Exercise goal: Counting the line with "Mostra su Banksy: fine" as the last one, copy out the lines of the data exactly from the first onward.

Items from a dataset:
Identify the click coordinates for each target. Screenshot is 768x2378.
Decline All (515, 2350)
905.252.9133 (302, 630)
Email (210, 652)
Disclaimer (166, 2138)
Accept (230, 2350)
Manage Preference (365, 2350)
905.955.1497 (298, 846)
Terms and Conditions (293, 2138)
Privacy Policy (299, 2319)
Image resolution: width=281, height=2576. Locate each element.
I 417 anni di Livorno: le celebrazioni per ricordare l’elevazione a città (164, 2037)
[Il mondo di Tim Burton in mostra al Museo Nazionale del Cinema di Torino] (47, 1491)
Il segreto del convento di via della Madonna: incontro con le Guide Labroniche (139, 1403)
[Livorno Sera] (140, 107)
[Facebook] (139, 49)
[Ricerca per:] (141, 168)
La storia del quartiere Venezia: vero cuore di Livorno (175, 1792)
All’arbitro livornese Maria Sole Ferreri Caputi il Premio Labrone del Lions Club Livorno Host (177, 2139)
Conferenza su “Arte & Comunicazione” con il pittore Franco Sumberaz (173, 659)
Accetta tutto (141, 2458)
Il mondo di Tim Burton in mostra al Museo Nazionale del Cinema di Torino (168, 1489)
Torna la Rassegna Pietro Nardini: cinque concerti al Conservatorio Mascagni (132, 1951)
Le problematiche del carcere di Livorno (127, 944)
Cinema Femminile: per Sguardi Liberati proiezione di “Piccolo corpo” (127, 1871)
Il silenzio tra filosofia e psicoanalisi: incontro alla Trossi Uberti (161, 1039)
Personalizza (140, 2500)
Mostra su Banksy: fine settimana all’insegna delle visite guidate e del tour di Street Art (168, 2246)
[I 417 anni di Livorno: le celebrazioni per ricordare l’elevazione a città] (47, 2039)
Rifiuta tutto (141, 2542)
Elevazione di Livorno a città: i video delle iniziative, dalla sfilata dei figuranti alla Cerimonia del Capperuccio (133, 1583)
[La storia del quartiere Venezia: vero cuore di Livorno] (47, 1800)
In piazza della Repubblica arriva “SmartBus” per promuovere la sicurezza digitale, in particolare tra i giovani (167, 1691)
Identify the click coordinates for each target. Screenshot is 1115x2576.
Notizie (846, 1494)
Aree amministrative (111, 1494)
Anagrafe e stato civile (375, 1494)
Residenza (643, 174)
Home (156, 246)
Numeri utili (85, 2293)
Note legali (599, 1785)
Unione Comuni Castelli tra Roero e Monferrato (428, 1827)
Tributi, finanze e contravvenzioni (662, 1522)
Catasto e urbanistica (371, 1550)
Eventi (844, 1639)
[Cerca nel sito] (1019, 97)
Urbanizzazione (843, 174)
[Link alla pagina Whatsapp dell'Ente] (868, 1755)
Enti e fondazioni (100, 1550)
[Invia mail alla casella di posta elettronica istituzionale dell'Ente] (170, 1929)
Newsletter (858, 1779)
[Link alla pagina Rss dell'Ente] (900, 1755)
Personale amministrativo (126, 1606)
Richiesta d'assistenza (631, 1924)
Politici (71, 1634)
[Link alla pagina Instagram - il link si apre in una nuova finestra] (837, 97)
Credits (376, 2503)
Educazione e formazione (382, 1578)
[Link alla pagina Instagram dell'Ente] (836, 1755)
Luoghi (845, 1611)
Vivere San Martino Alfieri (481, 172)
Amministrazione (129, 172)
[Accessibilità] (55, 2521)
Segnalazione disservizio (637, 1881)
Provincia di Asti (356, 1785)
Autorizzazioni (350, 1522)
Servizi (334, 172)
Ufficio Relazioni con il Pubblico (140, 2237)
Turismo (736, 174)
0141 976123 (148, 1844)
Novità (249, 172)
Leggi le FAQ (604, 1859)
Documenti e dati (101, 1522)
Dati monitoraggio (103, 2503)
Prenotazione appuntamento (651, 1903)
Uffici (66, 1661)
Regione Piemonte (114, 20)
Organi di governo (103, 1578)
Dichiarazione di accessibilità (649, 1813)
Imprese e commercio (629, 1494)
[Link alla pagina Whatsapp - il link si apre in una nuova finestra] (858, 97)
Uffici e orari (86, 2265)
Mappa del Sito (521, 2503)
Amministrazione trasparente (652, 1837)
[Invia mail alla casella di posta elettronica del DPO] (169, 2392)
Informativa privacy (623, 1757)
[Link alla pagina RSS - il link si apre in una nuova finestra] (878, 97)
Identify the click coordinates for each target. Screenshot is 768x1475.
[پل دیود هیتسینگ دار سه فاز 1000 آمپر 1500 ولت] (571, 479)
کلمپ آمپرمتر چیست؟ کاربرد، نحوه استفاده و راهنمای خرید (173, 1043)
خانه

Output of the exercise:
Identify the click coordinates for each target. Screenshot is 768x2378.
Decline All (515, 2350)
905.252.9133 (302, 630)
Email (210, 652)
Disclaimer (166, 2138)
Accept (230, 2350)
Manage Preference (365, 2350)
905.955.1497 (298, 846)
Terms and Conditions (293, 2138)
Privacy Policy (299, 2319)
Image resolution: width=281, height=2576. Locate each element.
I 417 anni di Livorno: le celebrazioni per ricordare l’elevazione a città (164, 2037)
[Il mondo di Tim Burton in mostra al Museo Nazionale del Cinema di Torino] (47, 1491)
Il segreto del convento di via della Madonna: incontro con le Guide Labroniche (139, 1403)
[Livorno Sera] (140, 107)
[Facebook] (139, 49)
[Ricerca per:] (141, 168)
La storia del quartiere Venezia: vero cuore di Livorno (175, 1792)
All’arbitro livornese Maria Sole Ferreri Caputi il Premio Labrone del Lions Club Livorno Host (177, 2139)
Conferenza su “Arte & Comunicazione” con il pittore Franco Sumberaz (173, 659)
Accetta tutto (141, 2458)
Il mondo di Tim Burton in mostra al Museo Nazionale del Cinema di Torino (168, 1489)
Torna la Rassegna Pietro Nardini: cinque concerti al Conservatorio Mascagni (132, 1951)
Le problematiche del carcere di Livorno (127, 944)
Cinema Femminile: per Sguardi Liberati proiezione di “Piccolo corpo” (127, 1871)
Il silenzio tra filosofia e psicoanalisi: incontro alla Trossi Uberti (161, 1039)
Personalizza (140, 2500)
Mostra su Banksy: fine settimana all’insegna delle visite guidate e del tour di Street Art (168, 2246)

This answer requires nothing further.